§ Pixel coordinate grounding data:
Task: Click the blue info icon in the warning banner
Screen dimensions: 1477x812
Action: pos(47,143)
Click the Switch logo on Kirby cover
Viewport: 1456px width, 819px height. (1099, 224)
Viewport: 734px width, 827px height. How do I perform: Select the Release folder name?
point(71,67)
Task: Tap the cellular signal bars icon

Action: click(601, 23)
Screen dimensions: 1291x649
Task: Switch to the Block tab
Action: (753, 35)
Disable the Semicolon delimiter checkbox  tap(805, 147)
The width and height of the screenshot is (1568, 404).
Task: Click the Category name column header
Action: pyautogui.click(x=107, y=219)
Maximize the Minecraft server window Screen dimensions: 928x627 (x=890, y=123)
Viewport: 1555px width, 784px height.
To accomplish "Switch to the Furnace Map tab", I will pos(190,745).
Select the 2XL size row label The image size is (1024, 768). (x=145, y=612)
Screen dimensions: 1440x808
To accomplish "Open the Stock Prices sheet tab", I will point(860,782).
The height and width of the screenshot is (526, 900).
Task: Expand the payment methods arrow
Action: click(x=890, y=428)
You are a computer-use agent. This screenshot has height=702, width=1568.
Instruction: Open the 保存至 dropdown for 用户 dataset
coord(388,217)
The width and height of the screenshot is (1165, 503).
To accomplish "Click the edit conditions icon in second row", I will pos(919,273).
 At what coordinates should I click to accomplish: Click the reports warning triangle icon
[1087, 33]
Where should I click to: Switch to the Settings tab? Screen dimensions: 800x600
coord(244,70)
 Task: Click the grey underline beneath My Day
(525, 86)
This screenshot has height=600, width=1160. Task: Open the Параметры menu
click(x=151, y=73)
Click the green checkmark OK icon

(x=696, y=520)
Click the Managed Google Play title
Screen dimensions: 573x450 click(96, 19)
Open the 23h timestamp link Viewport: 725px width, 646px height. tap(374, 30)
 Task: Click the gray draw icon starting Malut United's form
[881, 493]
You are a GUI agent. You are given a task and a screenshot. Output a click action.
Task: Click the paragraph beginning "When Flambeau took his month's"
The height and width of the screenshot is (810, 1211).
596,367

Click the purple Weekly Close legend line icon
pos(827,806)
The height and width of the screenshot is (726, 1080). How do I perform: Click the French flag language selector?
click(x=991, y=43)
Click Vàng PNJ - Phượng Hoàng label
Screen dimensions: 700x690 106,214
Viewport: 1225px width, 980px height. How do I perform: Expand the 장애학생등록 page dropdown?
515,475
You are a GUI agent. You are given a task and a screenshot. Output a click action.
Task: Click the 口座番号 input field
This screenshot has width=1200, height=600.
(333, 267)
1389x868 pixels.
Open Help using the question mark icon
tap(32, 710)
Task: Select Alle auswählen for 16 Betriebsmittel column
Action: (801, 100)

§ Your task:
Give back, unchanged, the line containing "Task: Click the 口座番号 input field" and each line that comes after it in the entries above, ending with the last.

§ Solution:
Task: Click the 口座番号 input field
This screenshot has width=1200, height=600.
(333, 267)
1389x868 pixels.
Open Help using the question mark icon
tap(32, 710)
Task: Select Alle auswählen for 16 Betriebsmittel column
Action: (801, 100)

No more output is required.